▶ **抜粋した文章**:
___

子どもの咳とPM2.5の関係は?症状の見分け方と対策
お子さんの咳が続いていると、「風邪かな?」「もしかしてアレルギー?」と心配になりますよね。
最近では、PM2.5という大気汚染物質が咳の原因になることも知られてきました。
PM2.5はとても小さな粒子のため、肺の奥まで入り込みやすく、子どもの呼吸器に影響を与えることがあります。
この記事では、PM2.5による咳の特徴や、風邪やアレルギーとの違い、保護者の方ができる具体的な対策について分かりやすく解説します。
1. PM2.5とは?子どもへの影響について

PM2.5は大気中に浮遊する2.5マイクロメートル以下の微小粒子状物質です。
髪の毛の太さの約30分の1という小ささのため、鼻や喉のフィルター機能をすり抜けて、気管支や肺の奥まで入り込みやすいという特徴があります。
1-1. PM2.5の正体と発生源
PM2.5は、工場のばい煙(燃料などが燃焼する際に出る有害物質)、自動車の排気ガス、暖房器具の燃焼(石油ストーブ・ガスファンヒーター等)などから発生します。
また、中国大陸からの越境汚染により、春先を中心に日本でも濃度が高くなることがあります。
PM2.5には、炭素、硝酸塩、硫酸塩、金属などの有害物質が含まれており、これらの微小な粒子は、肉眼では見えないほど小さく、通常のマスクでは完全に防ぐことが困難です。
特に都市部や工業地帯では濃度が高くなりやすく、交通量の多い道路沿いでは注意が必要です。

___

▶ **課題一覧**:
1. PM2.5の記事の「この記事では、PM2.5によ」から「度が高くなることがあります。」までを、一字も変えずにすべて書き写してください。
2. PM2.5の記事によると、PM2.5の粒子の大きさは髪の毛の太さのどれくらいですか。
3. PM2.5の記事の最後の文のあとに続く文章を書いてください。
記録はここでは使いません。

スクリーンショットの位置特定データ
___

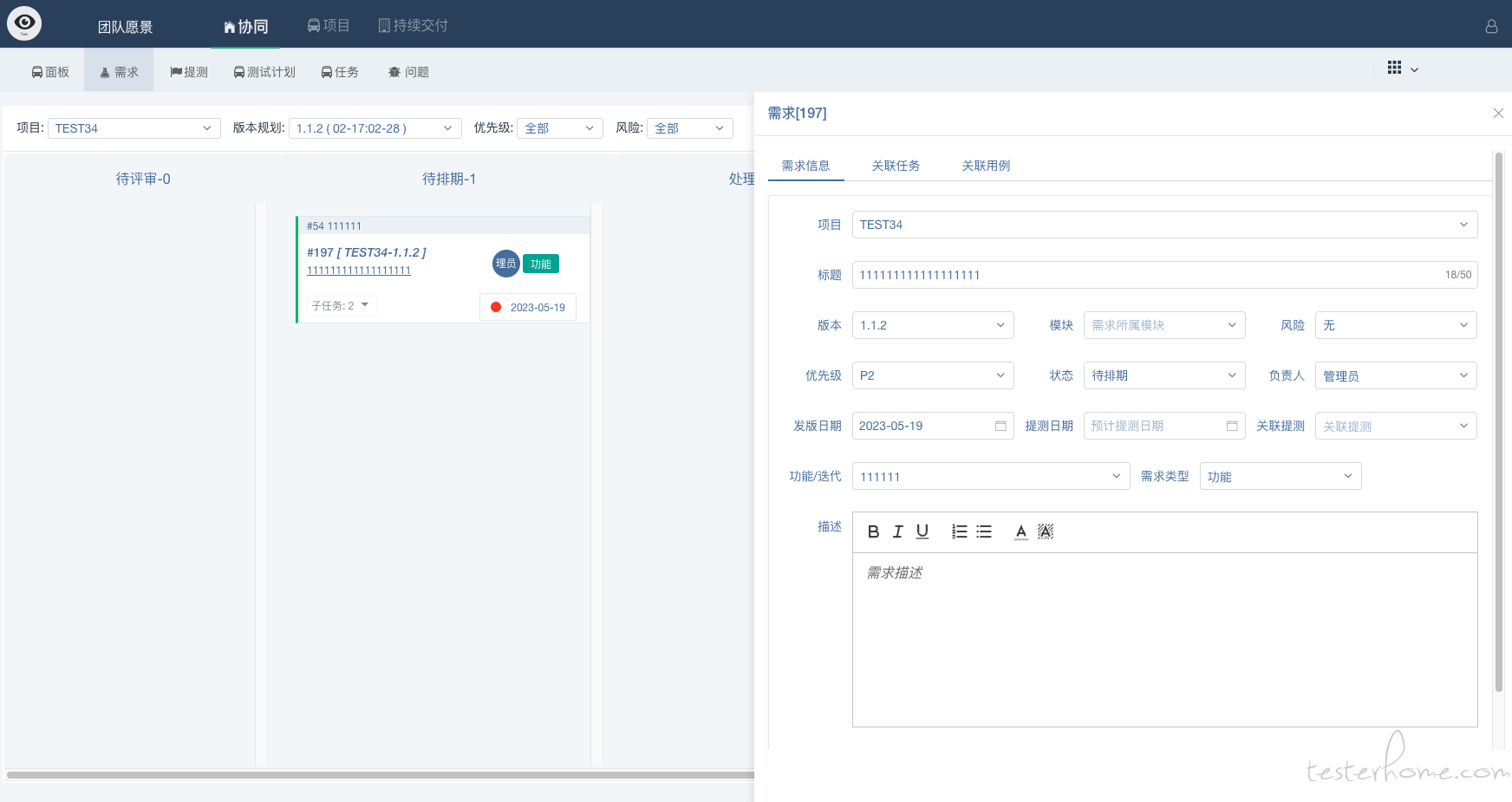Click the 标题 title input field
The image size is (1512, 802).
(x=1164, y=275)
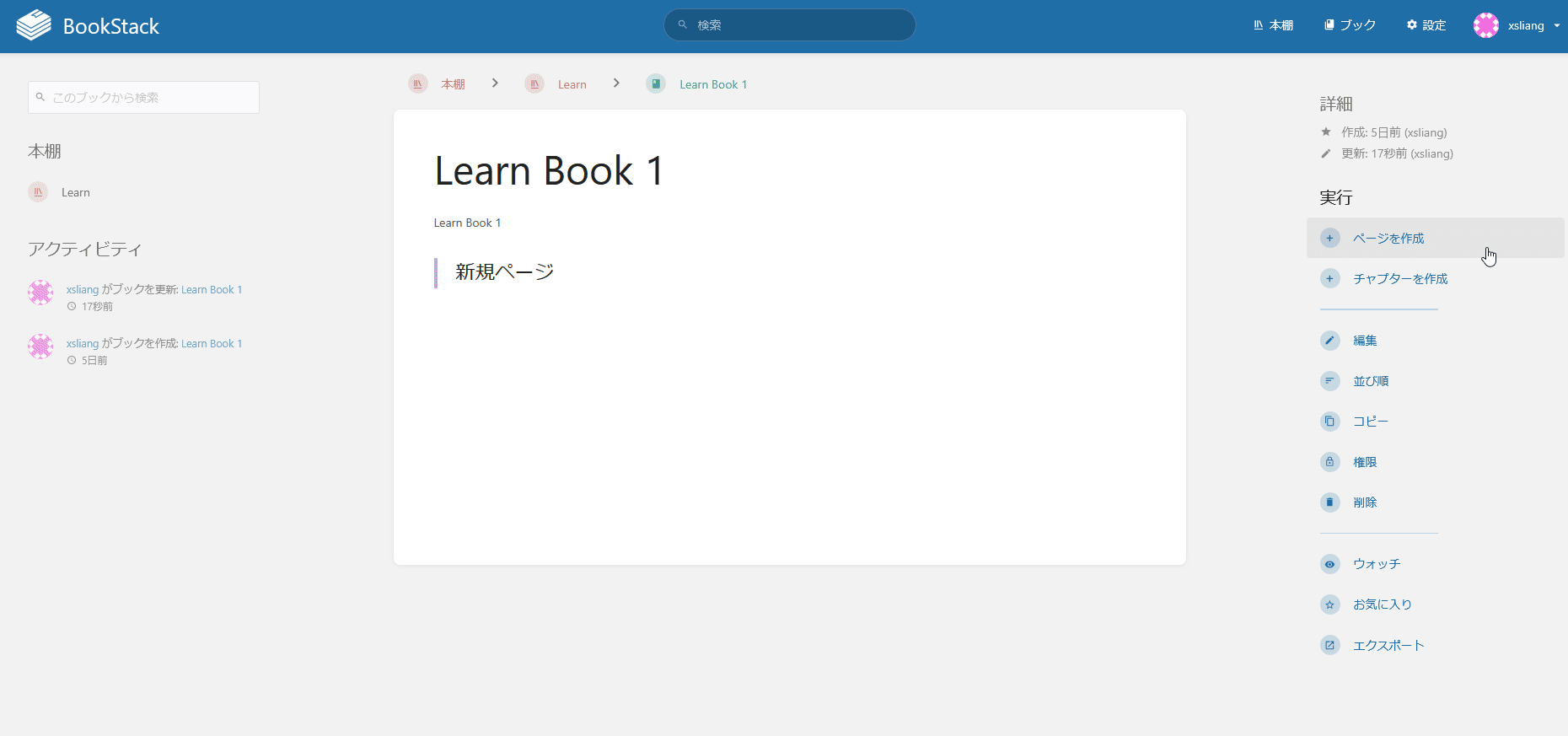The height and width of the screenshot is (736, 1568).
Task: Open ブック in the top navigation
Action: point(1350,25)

___

▶ **解答**:
1.
この記事では、PM2.5による咳の特徴や、風邪やアレルギーとの違い、保護者の方ができる具体的な対策について分かりやすく解説します。
1. PM2.5とは?子どもへの影響について

PM2.5は大気中に浮遊する2.5マイクロメートル以下の微小粒子状物質です。
髪の毛の太さの約30分の1という小ささのため、鼻や喉のフィルター機能をすり抜けて、気管支や肺の奥まで入り込みやすいという特徴があります。
1-1. PM2.5の正体と発生源
PM2.5は、工場のばい煙(燃料などが燃焼する際に出る有害物質)、自動車の排気ガス、暖房器具の燃焼(石油ストーブ・ガスファンヒーター等)などから発生します。
また、中国大陸からの越境汚染により、春先を中心に日本でも濃度が高くなることがあります。

2. 髪の毛の太さの約30分の1です。

3.
1-2. 子どもが特に影響を受けやすい理由
子どもの呼吸器は大人に比べてまだ発達途中で、体重あたりの呼吸量が多いという特徴があります。
そのため、同じ濃度のPM2.5でも、子どもの方が多く吸い込んでしまい、影響を受けやすいのです。
また、身長が低い子どもは、地面に近い場所の空気を吸うため、車の排気ガスなどの影響を受けやすいともいわれています。
さらに、子どもは屋外で遊ぶ時間が長く、運動量も多いため、より多くの空気を吸い込むことになります。
免疫システムも未熟なため、大気汚染物質による炎症反応も起こりやすいと考えられているのです。
【参考情報】『微小粒子状物質(PM2.5)に関する情報』環境省
https://www.env.go.jp/air/osen/pm/info.html
【参考情報】”Health and Environmental Effects of Particulate Matter (PM)” by U.S. EPA
https://www.epa.gov/pm-pollution/health-and-environmental-effects-particulate-matter-pm
2. PM2.5による咳の特徴とは

PM2.5が原因の咳には、いくつかの特徴があります。
風邪やアレルギーとの違いを理解することで、適切な対処ができるようにしましょう。
2-1. どんな咳が出るのか
PM2.5による咳は、乾いたコンコンという咳(空咳)が特徴です。
痰が絡むこともありますが、風邪のような色のついた痰ではなく、透明または白っぽい痰が出ることが多いです。
PM2.5が気道を刺激することで、喉がイガイガしたり、咳払いをしたくなるような感覚が続きます。
この刺激性の咳は、PM2.5が気道の粘膜に直接触れることで起こります。
粒子が小さいため、気管支の奥深くまで入り込み、そこで炎症反応を引き起こすのです。
2-2. 咳が出やすい時間帯や状況
PM2.5による咳には、特定のパターンがあります。
まず、屋外で遊んだ後や通学後に咳が出やすくなるということが多いでしょう。
また、PM2.5の濃度が高くなる朝や夕方の時間帯に症状が強くなることがあります。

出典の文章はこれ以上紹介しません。